I am very interested to see what the complaint states, as well as how the city responds. Apparently the organization 9to5, which is a branch of the National Association of Working Women, is prepared to file an amicus briefs to support the city in a lawsuit. (An amicus brief is a brief that a third party can submit in support of a party in the action).
I try my best to stay very politically neutral in these posts, but I want to address one portion of this argument.
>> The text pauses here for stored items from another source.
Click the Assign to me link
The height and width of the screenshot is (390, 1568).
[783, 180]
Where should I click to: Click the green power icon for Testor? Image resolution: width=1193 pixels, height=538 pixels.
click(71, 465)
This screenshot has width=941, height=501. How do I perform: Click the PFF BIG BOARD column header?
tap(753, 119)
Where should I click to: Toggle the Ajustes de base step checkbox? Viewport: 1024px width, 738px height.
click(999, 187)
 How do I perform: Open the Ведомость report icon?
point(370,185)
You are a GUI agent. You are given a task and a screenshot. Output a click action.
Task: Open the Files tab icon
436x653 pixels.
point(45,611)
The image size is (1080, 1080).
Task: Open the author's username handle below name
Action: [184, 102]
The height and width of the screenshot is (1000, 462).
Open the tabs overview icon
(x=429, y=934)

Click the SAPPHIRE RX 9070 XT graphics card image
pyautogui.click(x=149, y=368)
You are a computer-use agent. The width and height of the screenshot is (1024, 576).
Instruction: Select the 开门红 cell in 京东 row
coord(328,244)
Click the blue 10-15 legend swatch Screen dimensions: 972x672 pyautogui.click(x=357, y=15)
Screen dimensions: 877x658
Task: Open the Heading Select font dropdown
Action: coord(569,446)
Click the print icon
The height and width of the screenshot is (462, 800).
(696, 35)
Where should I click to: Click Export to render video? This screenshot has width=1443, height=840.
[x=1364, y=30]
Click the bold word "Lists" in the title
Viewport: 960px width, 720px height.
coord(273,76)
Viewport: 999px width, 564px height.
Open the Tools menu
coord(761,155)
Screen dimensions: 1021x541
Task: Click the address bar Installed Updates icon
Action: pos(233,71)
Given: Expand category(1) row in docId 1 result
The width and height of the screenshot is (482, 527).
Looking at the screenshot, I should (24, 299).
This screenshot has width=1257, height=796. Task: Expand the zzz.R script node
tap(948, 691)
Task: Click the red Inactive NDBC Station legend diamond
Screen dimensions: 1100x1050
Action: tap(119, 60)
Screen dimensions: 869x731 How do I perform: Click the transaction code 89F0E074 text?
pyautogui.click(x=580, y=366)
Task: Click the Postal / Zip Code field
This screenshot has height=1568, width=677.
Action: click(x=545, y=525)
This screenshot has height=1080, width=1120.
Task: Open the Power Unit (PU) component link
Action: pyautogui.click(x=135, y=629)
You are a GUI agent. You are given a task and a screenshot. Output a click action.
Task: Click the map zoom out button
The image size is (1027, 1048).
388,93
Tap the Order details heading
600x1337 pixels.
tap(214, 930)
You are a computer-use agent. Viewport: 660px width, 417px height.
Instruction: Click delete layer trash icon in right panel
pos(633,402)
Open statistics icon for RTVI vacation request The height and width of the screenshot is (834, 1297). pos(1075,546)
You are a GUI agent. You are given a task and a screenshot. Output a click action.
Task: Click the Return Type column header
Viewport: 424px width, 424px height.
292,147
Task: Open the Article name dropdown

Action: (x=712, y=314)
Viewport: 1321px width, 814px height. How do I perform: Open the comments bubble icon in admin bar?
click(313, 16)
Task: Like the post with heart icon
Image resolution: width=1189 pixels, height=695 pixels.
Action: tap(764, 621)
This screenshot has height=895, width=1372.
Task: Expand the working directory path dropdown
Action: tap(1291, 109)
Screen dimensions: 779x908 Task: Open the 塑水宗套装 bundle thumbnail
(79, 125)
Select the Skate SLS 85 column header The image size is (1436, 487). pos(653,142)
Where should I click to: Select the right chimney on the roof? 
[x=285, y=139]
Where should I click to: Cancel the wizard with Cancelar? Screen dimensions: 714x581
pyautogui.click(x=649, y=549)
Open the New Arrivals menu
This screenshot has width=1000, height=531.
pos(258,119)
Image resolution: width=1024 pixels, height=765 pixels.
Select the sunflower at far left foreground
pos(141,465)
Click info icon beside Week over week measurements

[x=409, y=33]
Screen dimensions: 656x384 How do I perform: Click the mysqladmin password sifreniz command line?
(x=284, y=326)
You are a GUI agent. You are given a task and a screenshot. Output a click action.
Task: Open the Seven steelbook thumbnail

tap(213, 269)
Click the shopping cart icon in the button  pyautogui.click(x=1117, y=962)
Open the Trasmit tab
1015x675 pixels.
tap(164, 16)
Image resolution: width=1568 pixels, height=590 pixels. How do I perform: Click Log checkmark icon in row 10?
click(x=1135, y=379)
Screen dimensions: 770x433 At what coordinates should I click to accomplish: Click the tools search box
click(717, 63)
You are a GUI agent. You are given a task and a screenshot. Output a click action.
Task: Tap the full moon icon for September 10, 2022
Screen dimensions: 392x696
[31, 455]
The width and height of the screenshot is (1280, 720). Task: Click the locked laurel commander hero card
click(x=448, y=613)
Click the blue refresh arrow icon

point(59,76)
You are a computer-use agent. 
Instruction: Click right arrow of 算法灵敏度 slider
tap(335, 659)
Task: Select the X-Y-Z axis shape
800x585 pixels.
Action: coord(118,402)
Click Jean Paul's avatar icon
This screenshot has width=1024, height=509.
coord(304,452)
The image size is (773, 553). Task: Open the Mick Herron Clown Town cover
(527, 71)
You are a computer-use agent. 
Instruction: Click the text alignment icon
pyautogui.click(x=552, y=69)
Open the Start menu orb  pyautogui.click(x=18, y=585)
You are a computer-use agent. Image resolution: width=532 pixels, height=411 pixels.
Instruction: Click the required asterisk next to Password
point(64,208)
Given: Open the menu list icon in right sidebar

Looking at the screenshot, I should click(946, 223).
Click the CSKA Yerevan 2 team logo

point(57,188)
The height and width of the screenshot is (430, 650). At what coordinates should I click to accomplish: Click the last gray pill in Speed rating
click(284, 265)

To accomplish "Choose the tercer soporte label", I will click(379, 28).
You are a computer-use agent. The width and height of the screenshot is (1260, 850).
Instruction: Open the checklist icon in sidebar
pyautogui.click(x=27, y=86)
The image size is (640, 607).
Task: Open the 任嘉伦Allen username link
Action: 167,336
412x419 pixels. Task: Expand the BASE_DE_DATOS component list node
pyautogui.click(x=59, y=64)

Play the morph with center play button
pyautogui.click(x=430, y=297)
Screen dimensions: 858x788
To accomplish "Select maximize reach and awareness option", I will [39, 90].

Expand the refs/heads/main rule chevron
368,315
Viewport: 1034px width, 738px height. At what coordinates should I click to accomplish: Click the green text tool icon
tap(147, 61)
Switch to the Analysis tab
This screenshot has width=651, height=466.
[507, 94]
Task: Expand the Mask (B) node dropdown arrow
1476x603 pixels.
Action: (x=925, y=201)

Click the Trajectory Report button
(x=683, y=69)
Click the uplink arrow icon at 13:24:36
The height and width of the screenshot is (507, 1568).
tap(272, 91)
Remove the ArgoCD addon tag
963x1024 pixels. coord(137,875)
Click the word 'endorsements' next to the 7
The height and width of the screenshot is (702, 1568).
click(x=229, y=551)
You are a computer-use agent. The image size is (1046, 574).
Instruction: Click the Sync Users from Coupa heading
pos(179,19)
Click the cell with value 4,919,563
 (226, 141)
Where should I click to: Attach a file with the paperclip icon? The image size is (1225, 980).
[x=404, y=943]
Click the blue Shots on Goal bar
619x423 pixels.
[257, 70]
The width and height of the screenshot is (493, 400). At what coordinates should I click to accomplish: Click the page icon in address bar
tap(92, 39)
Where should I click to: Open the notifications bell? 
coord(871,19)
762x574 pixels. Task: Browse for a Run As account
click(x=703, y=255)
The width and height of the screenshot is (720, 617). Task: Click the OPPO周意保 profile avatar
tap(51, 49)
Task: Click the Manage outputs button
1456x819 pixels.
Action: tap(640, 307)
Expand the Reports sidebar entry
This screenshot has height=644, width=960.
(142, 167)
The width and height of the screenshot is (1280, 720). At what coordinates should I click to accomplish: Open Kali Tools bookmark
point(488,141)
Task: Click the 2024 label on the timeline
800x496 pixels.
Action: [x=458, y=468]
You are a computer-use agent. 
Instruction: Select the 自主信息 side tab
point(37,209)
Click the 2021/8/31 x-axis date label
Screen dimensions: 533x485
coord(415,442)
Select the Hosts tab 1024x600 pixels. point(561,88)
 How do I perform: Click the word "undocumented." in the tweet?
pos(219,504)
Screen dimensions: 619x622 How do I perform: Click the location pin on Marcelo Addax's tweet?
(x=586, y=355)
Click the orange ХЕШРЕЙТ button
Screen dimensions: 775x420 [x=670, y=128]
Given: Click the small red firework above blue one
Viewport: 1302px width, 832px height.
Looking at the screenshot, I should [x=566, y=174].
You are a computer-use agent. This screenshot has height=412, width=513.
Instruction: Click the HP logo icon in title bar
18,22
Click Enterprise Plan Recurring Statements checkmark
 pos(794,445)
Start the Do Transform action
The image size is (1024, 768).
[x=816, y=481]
In the above mentioned article is the following
Amy Stear, 9to5 Wiscsonin Director said the MMAC’s decision disregards Milwaukee residents who voted 130,562 to 60,796 Nov. 4 to approve the ordinance in binding referendum.
“Essentially,” Stear said, “they’re saying that they don’t care what’s important to us.”
Regardless of the merits one way or the other of the referendum, basically saying that it is right because the majority wants it, is a very weak argument. Throughout the history of this country there have been some very bad ideas that are held by the majority. As recently as fifty years ago there were portions of the this country where the majority felt that blacks should not be able to vote.
I am in no means saying this is the same situation, but “majority is right” in my mind is a very bad argument. If the referendum had said, “Everyone in Milwaukee gets $10,000” I am sure it would have passed, but it would not have made it legal, or a good idea.
The final piece of information I would love to get my hands on, is what percentage of Business Owners in Milwaukee, live in the city of Milwaukee. I have a feeling that an overwhelming majority of the people that this referendum adversely affects, business owners, were not even able to voice their opinion on the matter as they did not get to vote on the referendum.